Toby’s diverse output has included a setting of William Blake for the London Mozart Players, several songs for the urban music duo Chase & Status (2013), a solo Fantasy (2015) for cellist Guy Johnston, and dance piece for Rambert (2015) combining a live DJ with multi-tracked mezzo-soprano. He has had a particularly close relationship with London Symphony Orchestra, writing several orchestra works as a Panufnik scholar (2009-11) and the chamber opera Daisy Chain (2012) for the Soundhub scheme.

Toby has considerable experience writing for choirs, with works including carols, part-songs, Music, Make (2016) for the combined choirs of Westminster Abbey, Westminster Cathedral and St Paul’s Cathedral, arrangements of Prince songs for The King’s Singers, and choral arrangements for The Rolling Stones, which he performed live with the band at Wembley Arena and Glastonbury (2013).

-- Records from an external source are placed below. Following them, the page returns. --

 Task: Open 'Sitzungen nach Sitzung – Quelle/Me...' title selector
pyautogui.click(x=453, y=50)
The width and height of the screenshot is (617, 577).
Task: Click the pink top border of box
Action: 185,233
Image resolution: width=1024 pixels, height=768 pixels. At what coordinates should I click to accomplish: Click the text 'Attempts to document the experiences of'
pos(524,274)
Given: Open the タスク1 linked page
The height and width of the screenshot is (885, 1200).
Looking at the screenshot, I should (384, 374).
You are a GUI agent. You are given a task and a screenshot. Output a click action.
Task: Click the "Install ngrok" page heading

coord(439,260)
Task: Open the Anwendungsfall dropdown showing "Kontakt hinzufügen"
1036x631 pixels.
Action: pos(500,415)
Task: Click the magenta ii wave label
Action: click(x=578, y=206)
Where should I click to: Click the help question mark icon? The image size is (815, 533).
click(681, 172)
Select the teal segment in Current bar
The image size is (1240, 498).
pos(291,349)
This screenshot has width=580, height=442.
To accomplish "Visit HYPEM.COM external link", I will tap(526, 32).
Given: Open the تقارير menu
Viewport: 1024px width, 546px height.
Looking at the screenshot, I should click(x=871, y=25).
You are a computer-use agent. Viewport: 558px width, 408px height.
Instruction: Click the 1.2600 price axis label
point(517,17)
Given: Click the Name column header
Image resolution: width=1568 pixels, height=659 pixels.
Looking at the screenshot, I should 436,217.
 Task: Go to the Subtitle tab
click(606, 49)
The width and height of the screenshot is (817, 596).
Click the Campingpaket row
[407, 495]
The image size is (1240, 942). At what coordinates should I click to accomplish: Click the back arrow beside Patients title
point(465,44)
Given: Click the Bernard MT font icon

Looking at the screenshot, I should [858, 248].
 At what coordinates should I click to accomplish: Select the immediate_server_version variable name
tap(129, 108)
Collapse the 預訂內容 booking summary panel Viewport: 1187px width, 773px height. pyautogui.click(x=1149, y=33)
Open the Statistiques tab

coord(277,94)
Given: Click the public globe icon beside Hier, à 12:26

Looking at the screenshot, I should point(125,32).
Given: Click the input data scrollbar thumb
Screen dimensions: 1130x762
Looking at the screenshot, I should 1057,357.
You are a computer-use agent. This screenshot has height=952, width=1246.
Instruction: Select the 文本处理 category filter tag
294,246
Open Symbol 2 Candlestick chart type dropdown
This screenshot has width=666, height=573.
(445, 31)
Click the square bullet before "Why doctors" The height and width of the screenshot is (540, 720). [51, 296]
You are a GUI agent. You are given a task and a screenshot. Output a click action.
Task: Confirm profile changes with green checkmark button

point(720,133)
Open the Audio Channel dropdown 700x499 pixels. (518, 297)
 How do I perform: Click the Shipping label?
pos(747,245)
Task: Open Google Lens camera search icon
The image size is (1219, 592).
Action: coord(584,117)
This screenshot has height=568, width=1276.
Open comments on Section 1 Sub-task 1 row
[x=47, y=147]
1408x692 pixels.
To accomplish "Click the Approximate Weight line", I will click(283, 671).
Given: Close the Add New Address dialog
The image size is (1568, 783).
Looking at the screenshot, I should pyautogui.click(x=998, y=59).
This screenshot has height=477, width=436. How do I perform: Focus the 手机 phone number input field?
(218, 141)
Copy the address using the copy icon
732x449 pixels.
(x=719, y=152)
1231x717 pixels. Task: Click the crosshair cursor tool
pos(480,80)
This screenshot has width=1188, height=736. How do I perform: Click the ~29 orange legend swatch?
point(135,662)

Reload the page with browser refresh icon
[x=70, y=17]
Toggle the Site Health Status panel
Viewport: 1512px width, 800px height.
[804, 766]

Recent large-scale works include the 30-minute Shakespeare Cantata (2016), a set of Breath Madrigals (2016) inspired by medical research, a chamber opera remix of Handel entitled The Choice (2015), and The Art of Dancing (2016), a dance-music inspired double concerto for trumpet and piano.

Toby is also active as a researcher, exploring the relationship between creative practice and philosophy in his work as the inaugural Gianturco Junior Research Fellow at Linacre College, Oxford. He frequently gives public talks about this work, including a recent TEDx talk for the University of Arts London (2016) and a panel discussion at Milton Hall for the Incorporated Society of Musicians.

He also works as a curator and artistic consultant, advising on exhibitions at STORE Contemporary, Berlin (2016), Pizza Pavillion, Venice (2015), Museum of the History of Science, Oxford (2015), and Cornell University (2014).

Toby is a trustee of the Royal Society of Musicians, and a Fellow of the Higher Education Academy and the Royal Society of Arts.